Hello world! Below you will find our first press release – we hope the first of many exciting updates. Share the news, and follow this blog for more.


Bournemouth University, University of York, The National Trust, the Archaeology Data Service, Historic England, and English Heritage.

Update: January 2024: University of Bristol replaces Bournemouth University as a project partner, as the home institution of the project Principal Investigator.

A project is underway to bring 5,000 years of history to life at Avebury World Heritage site.

A team of experts from Bournemouth University, the University of York, the Archaeology Data Service, and the National Trust, with support from Historic England and English Heritage, are creating a public, open access digital archive of Avebury, and the archaeological discoveries made there.

Professor Mark Gillings (Bournemouth University) and Dr Colleen Morgan (University of York) have been awarded £804,142 by the Arts and Humanities Research Council (AHRC) for ‘The Avebury Papers’. This four-year project will analyse, expand, digitise, and share Avebury’s unique multimedia archive, detailing its Neolithic origins and its subsequent life-history, from a medieval hamlet to a modern site of heritage, tourism, creativity, and spirituality.

Currently dated to the first half of the 3rd Millennium BCE, the megalithic monuments at Avebury, North Wiltshire, form part of the UNESCO Stonehenge and Avebury World Heritage Site. Avebury comprises one of the UK’s largest Henge monuments, containing the world’s largest stone circle at almost 350m in diameter, with avenues of paired standing stones that extend out into the landscape for 3.5km to link Avebury to a host of other important prehistoric structures. Alexander Keiller led archaeological excavations at Avebury in the 1930s, and the documents and finds from this period – which are now held at the Alexander Keiller Museum – are the core of the Avebury Papers project. 

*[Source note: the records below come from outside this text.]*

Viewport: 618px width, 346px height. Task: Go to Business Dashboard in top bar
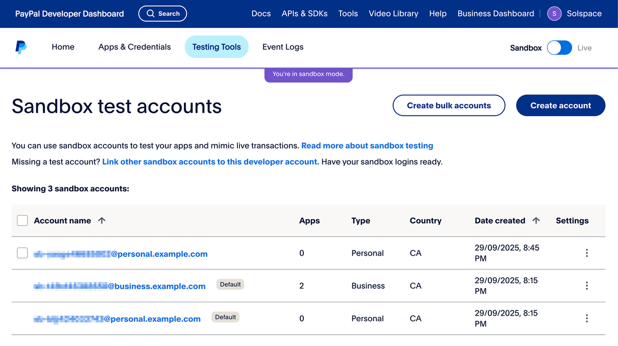coord(495,14)
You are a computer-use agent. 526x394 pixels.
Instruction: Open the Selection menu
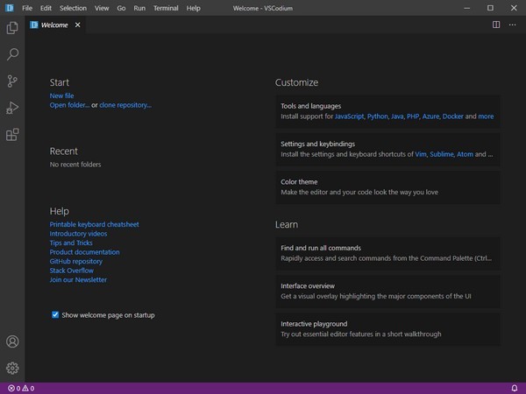[x=73, y=8]
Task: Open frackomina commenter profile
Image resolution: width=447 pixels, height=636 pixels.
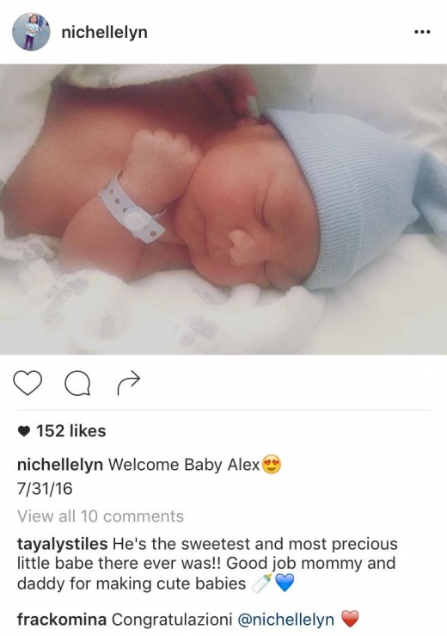Action: (62, 620)
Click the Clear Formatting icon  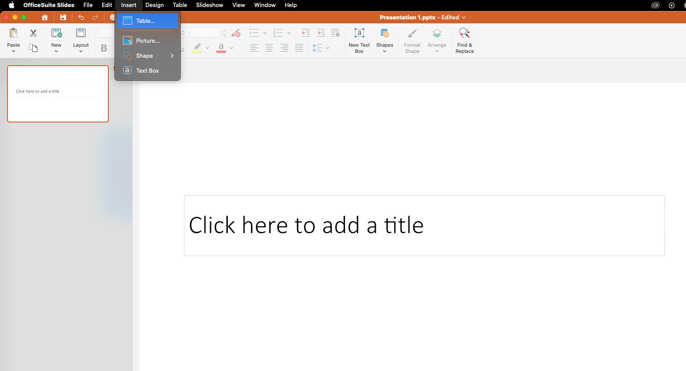tap(236, 33)
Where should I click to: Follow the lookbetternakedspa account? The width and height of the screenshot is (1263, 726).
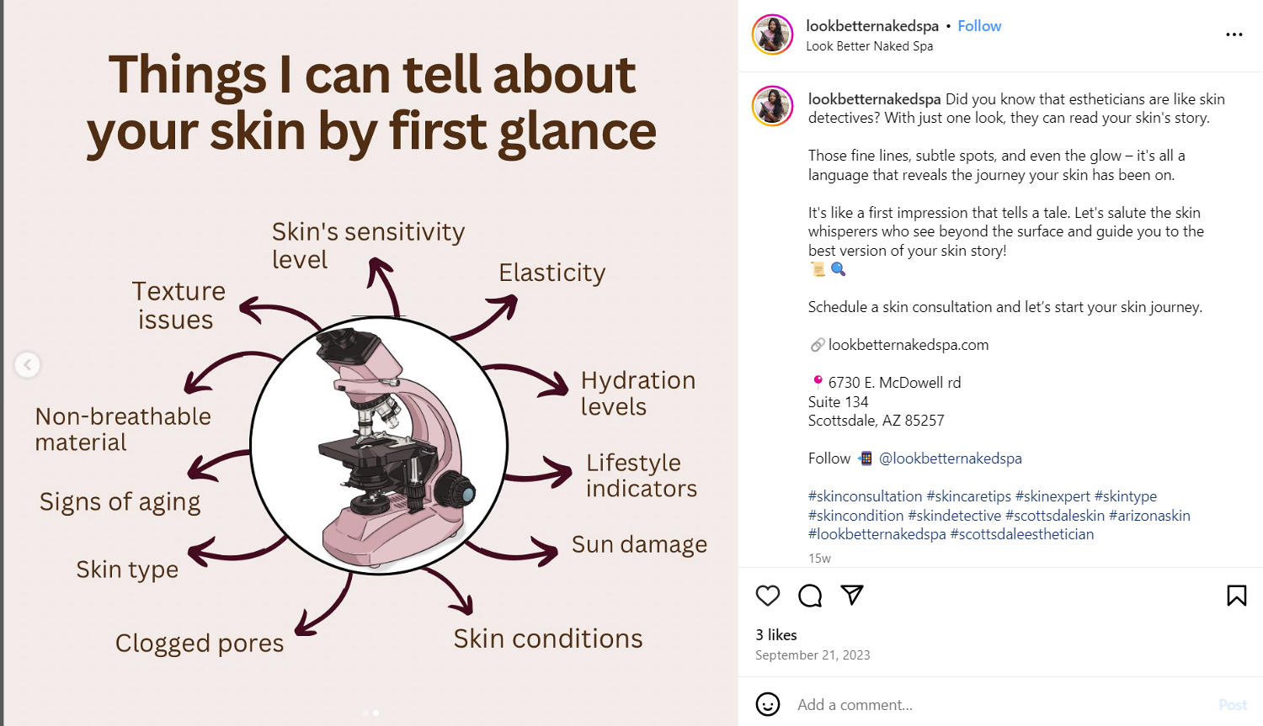click(979, 26)
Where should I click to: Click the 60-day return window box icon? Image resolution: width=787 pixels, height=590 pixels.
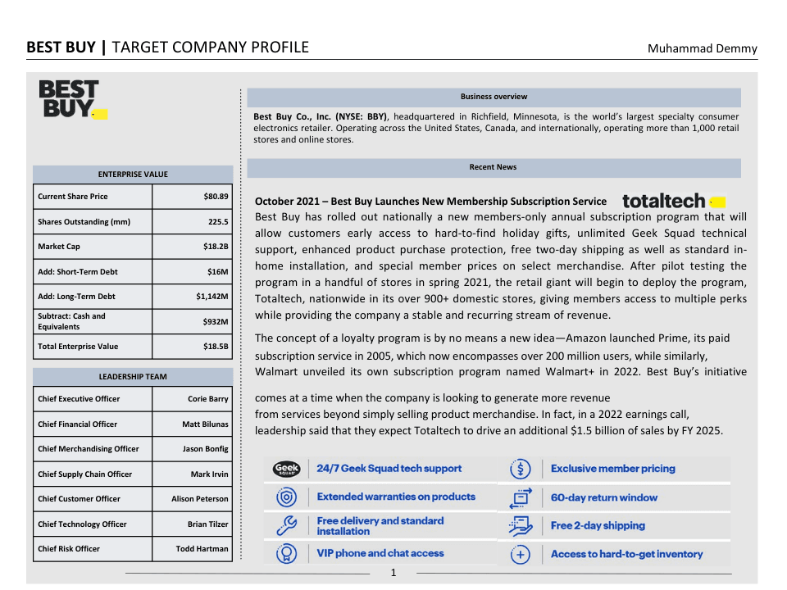[521, 497]
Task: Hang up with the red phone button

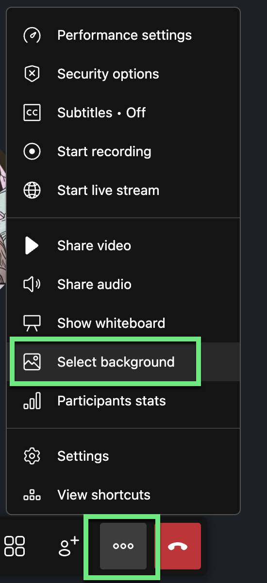Action: (x=178, y=546)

Professor Gillings said: “Despite its international importance, the only large-scale archaeological excavations to take place at Avebury were concluded just before the outbreak of WWII. Whilst a masterful summary of the results of this work was produced in the 1960s, the incredible detail they revealed has remained unstudied and unpublished”. 

The Avebury Papers project will add to the archaeological work that was ended abruptly by the outbreak of war, bringing together and contextualising not only the findings from the 1930s work and other 20th century interventions, but also exploring the lives of the people and organisations that made the work possible. Importantly, the entire archive will be made available online on an ‘open access’ basis for anyone to use for research, enjoyment, and artistic projects.

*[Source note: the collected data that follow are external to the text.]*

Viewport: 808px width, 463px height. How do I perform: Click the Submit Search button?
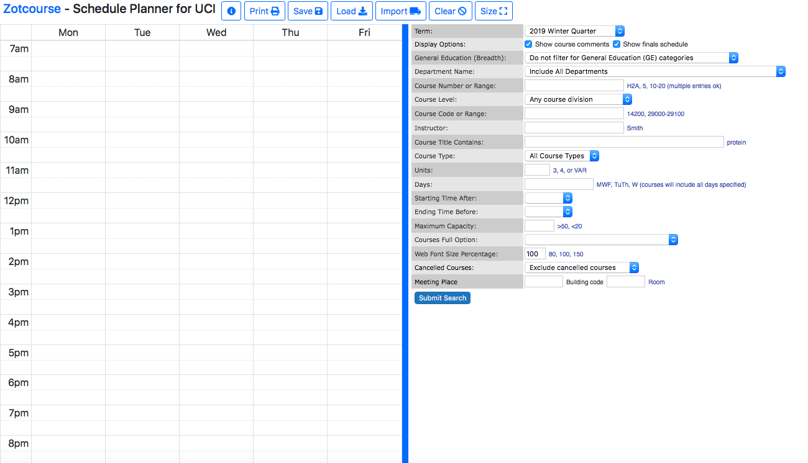pyautogui.click(x=443, y=298)
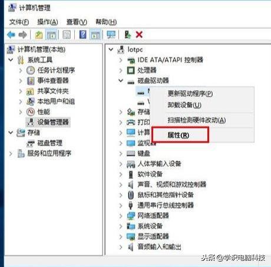Expand the 处理器 category
Image resolution: width=271 pixels, height=267 pixels.
pos(121,70)
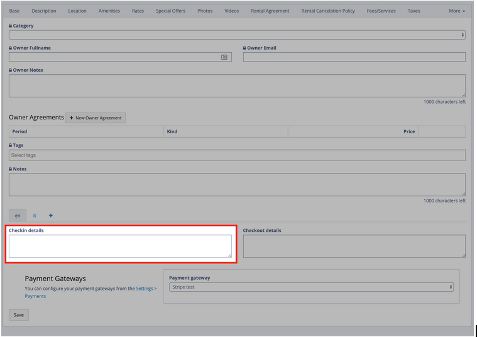Viewport: 477px width, 337px height.
Task: Open the Rates tab
Action: 138,11
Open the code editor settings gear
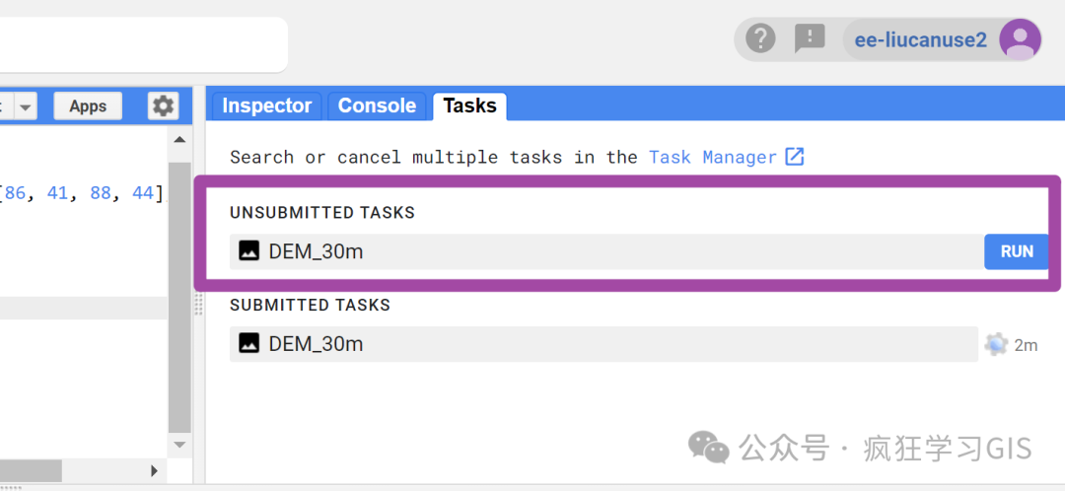Image resolution: width=1065 pixels, height=491 pixels. click(163, 106)
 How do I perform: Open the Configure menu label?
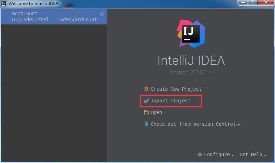pos(217,154)
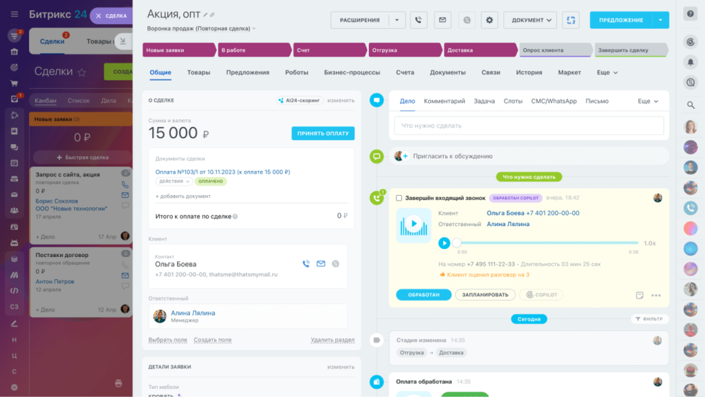The width and height of the screenshot is (705, 397).
Task: Open CRM settings via the gear icon
Action: [489, 20]
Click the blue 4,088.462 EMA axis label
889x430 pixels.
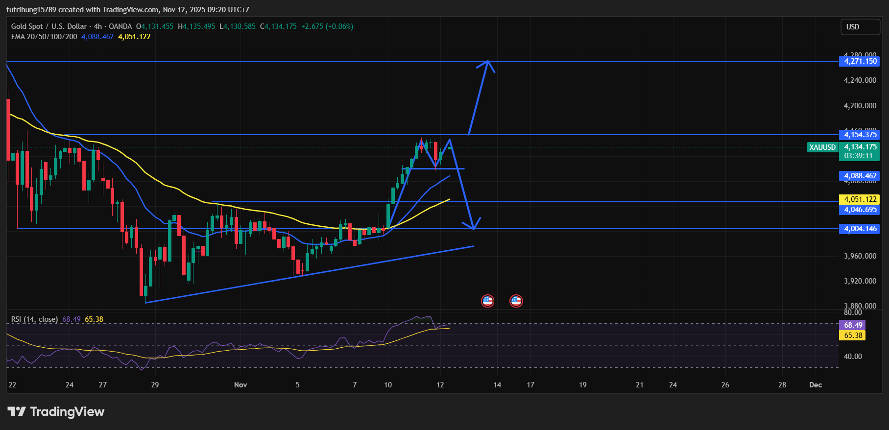[x=860, y=176]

The Avebury estate was sold to the National Trust by Alexander Keiller and the monument placed in the Guardianship of the state in 1944. Some years later in 1966, the collection of the Alexander Keiller Museum was given to the nation by Gabrielle Keiller, Alexander Keiller’s widow.  Overarching responsibility for the collection and the paper archives now lies with Historic England, on behalf of the nation. Historic England’s national collection of historic sites and artefacts is managed by the English Heritage Trust and at Avebury the Alexander Keiller collection is on loan from English Heritage to the National Trust, who own and operate the site.

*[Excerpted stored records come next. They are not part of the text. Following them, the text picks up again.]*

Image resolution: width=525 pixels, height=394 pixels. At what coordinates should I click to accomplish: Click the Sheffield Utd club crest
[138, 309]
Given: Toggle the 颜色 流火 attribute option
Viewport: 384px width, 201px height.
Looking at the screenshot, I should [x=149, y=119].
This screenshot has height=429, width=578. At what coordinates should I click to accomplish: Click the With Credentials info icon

Avebury’s significance extends far beyond the British Isles, informing research on a range of fundamental questions concerning the European Neolithic, such as why and how people went to the trouble of building such vast monuments. By providing a fuller understanding of the history of this World Heritage Site, this research and the multimedia digital archive it will generate will enable more effective heritage management, education, and tourism programmes. The project will therefore bring enormous benefit to visitors, enthusiasts and students of prehistory, artists, and heritage organisations, telling the full story of the origins and re-use of Avebury across over 5,000 years. 


Notes to editors

The Avebury Papers is a four-year project to analyse, expand, digitise, and share the unique archive related to the Neolithic Avebury site, funded by the Arts and Humanities Research Council. The research team comprises Principal Investigator Professor Mark Gillings (University of Bournemouth), Co-Investigator Dr Colleen Morgan (University of York), Dr Ben Chan (University of Bournemouth) and Dr Fran Allfrey (University of York), in collaboration with Dr Rosamund Cleal (The National Trust), and the Archaeology Data Service, supported by Historic England and English Heritage.

About the National Trust Wiltshire Landscape

The National Trust looks after approximately one-third of the Stonehenge, Avebury and Associated Sites World Heritage Site, which is recognised as internationally important for its complexes of outstanding prehistoric monuments.

Avebury: The National Trust cares for around 650 hectares of this outstanding prehistoric landscape as well as many of the major monuments within it. These monuments include Avebury Henge and Stone Circles – the largest stone circle in the world, West Kennet Avenue, Windmill Hill and many Bronze Age barrows. For more information visit www.nationaltrust.org.uk/avebury.

Stonehenge Landscape: The National Trust cares for around 850 hectares of the fragile and archaeologically rich landscape around Stonehenge which includes globally significant monuments such as Durrington Walls, the Stonehenge Cursus and the Stonehenge Avenue. This landscape is recognised for its Neolithic and Bronze Age archaeology reflecting past ceremonial practices. For more information visit www.nationaltrust.org.uk/stonehenge-landscape.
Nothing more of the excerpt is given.